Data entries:
....................

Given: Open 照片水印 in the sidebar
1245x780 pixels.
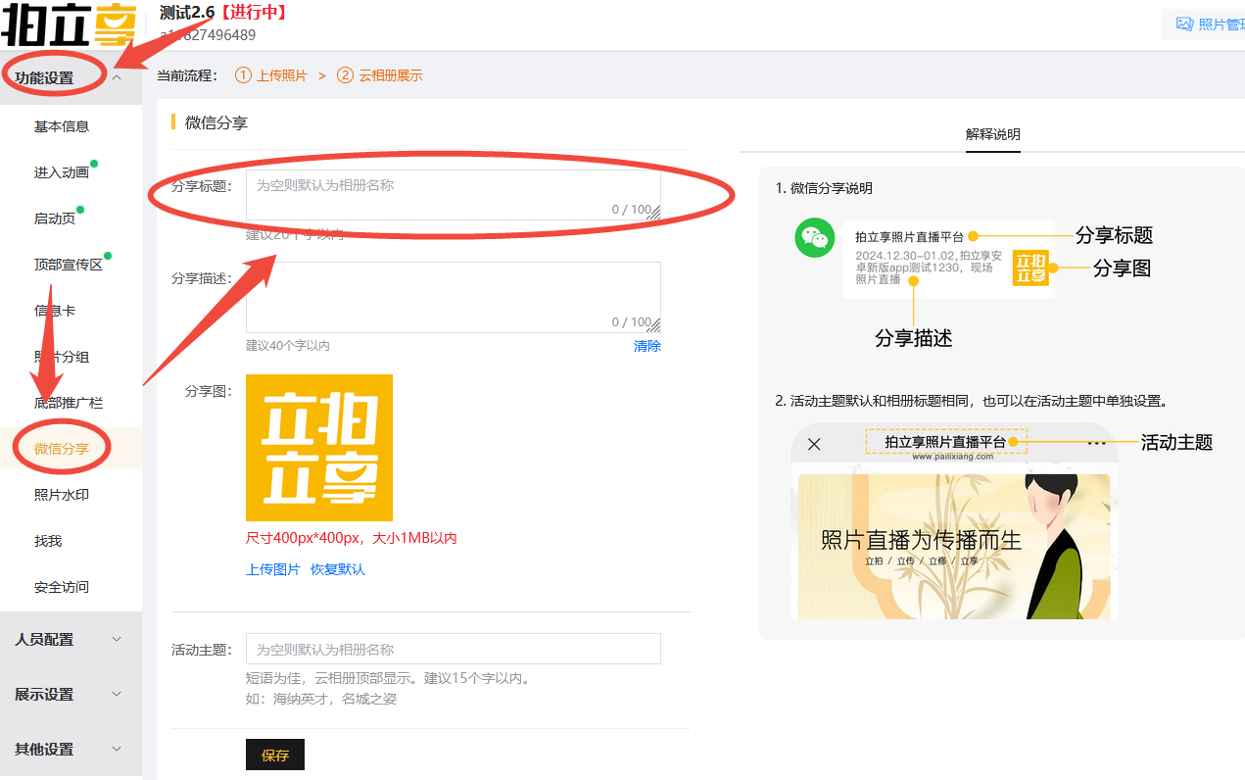Looking at the screenshot, I should pos(62,495).
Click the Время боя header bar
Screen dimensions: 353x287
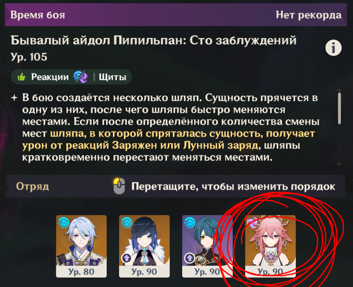coord(176,15)
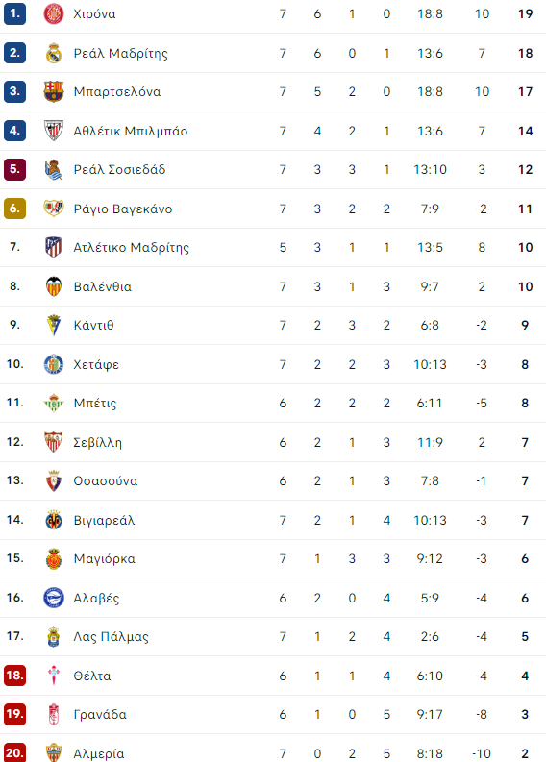This screenshot has height=762, width=546.
Task: Select the Λας Πάλμας row name
Action: coord(111,637)
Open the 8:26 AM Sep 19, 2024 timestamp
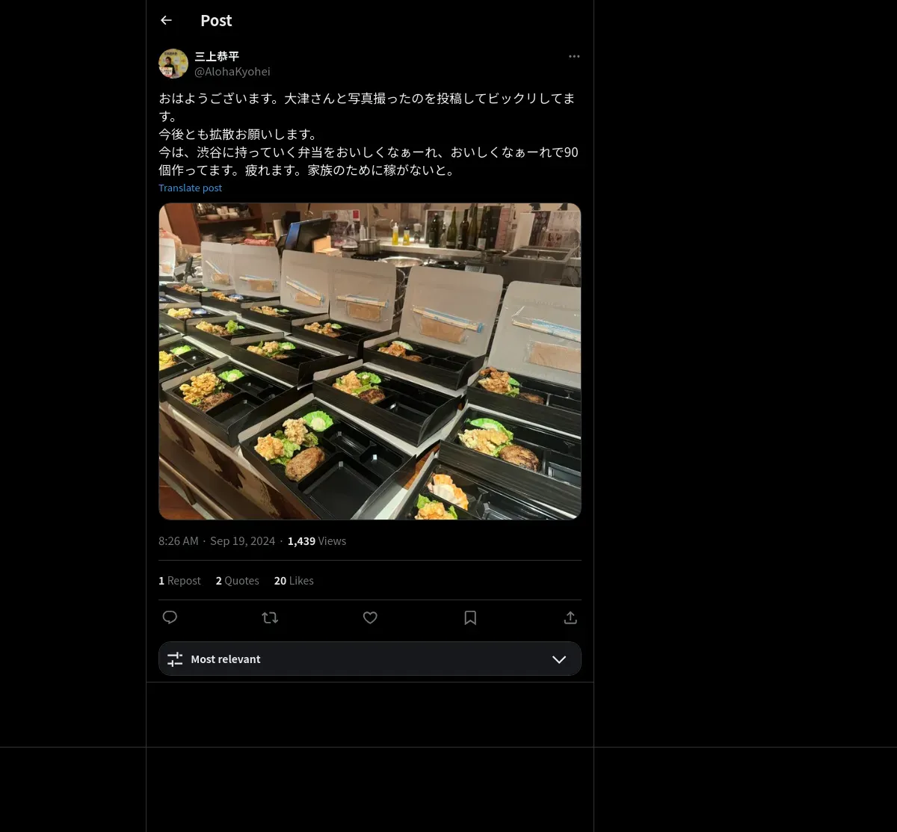Screen dimensions: 897x832 pos(217,540)
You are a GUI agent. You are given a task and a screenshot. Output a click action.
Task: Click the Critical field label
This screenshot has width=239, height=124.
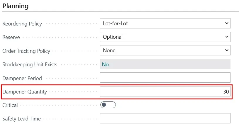click(10, 105)
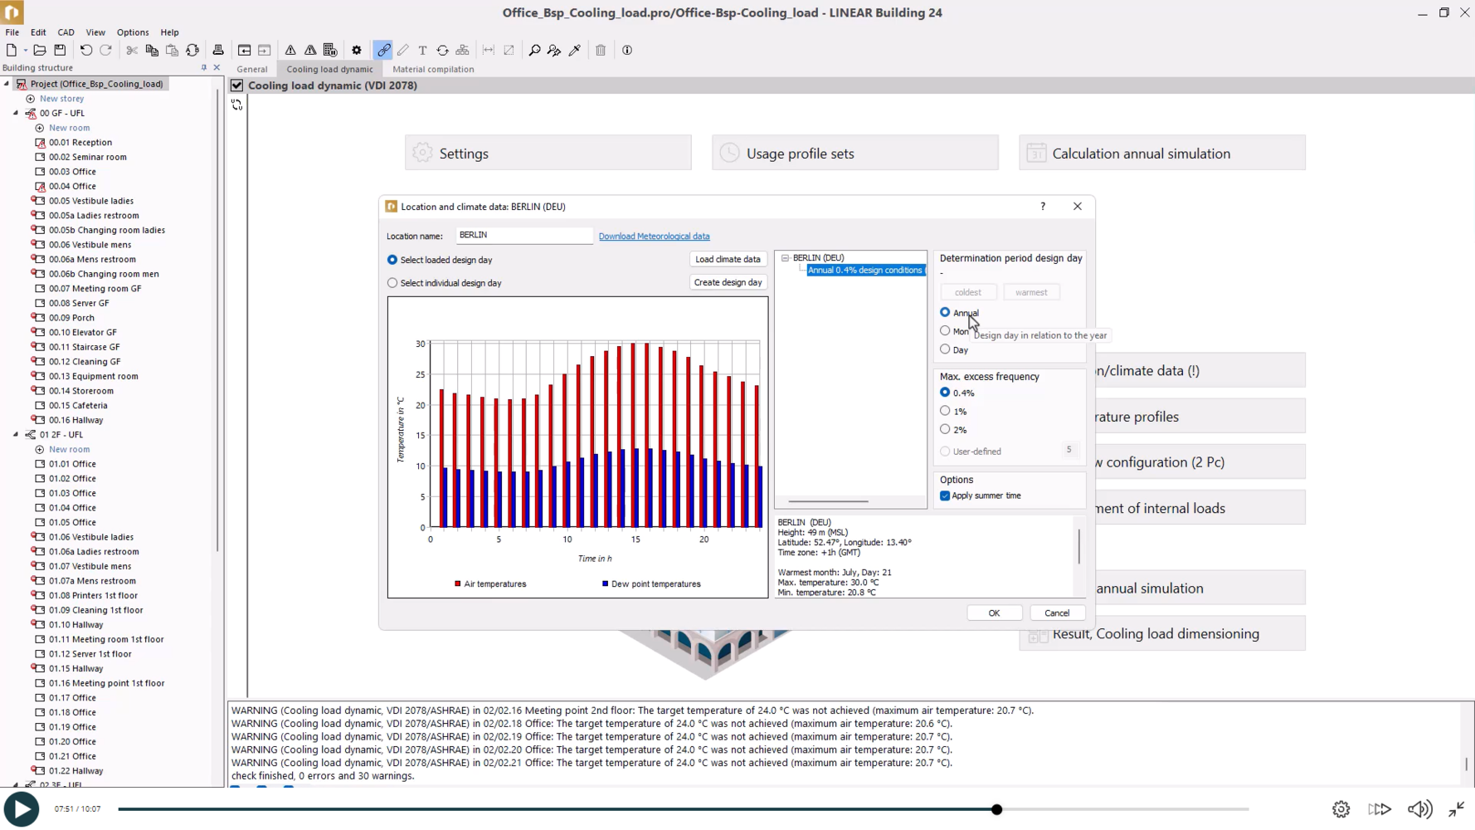Select individual design day radio option
1475x830 pixels.
point(392,283)
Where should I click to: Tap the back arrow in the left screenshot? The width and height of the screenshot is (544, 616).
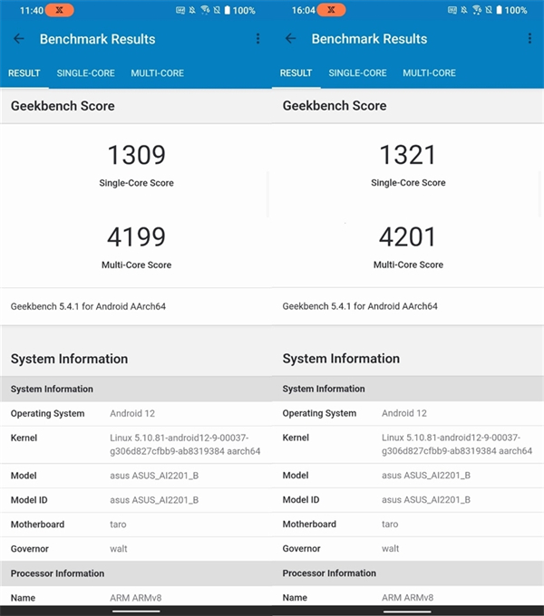(19, 39)
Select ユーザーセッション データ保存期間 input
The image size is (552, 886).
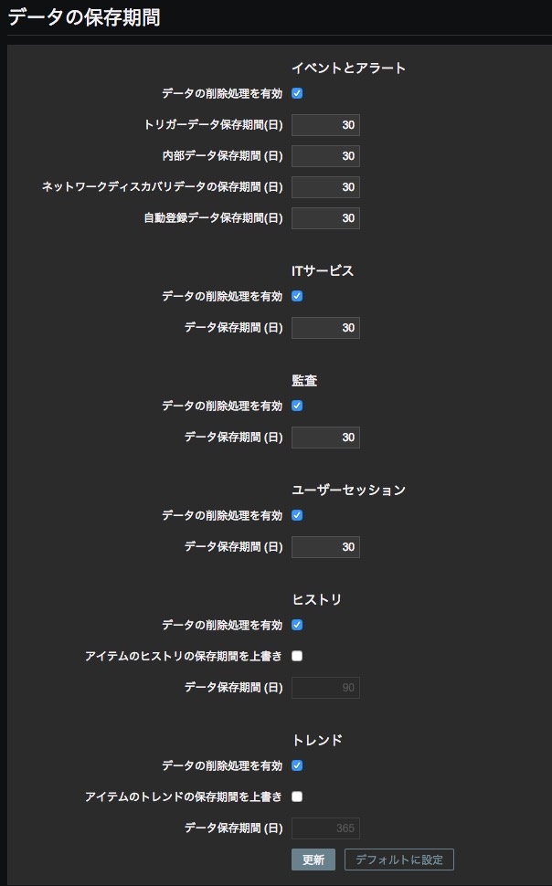(x=325, y=547)
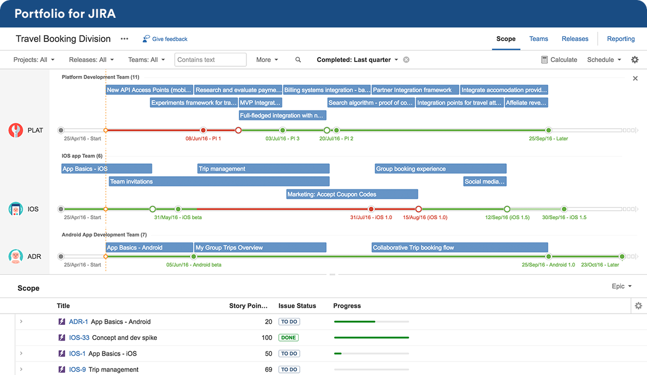Open the Scope table column settings gear

click(x=638, y=306)
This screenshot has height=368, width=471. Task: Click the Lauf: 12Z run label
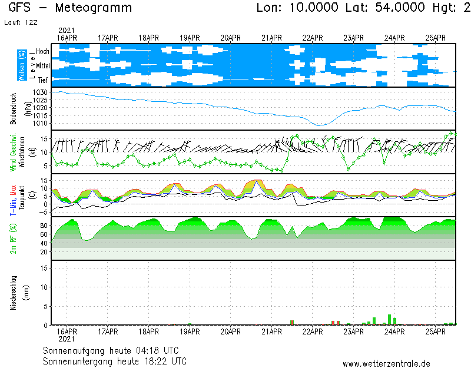pyautogui.click(x=21, y=22)
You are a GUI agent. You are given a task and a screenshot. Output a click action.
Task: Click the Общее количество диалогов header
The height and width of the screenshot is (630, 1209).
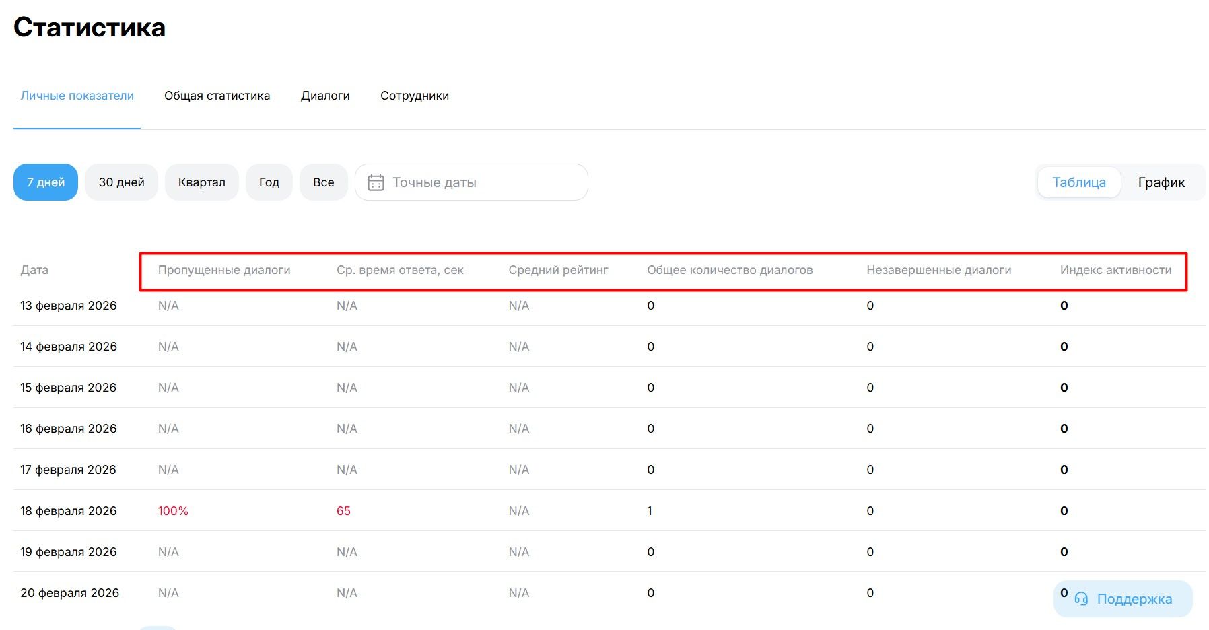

....................

Going line by line through the data, tally each one that includes the string "header", and answer with the tally only.

2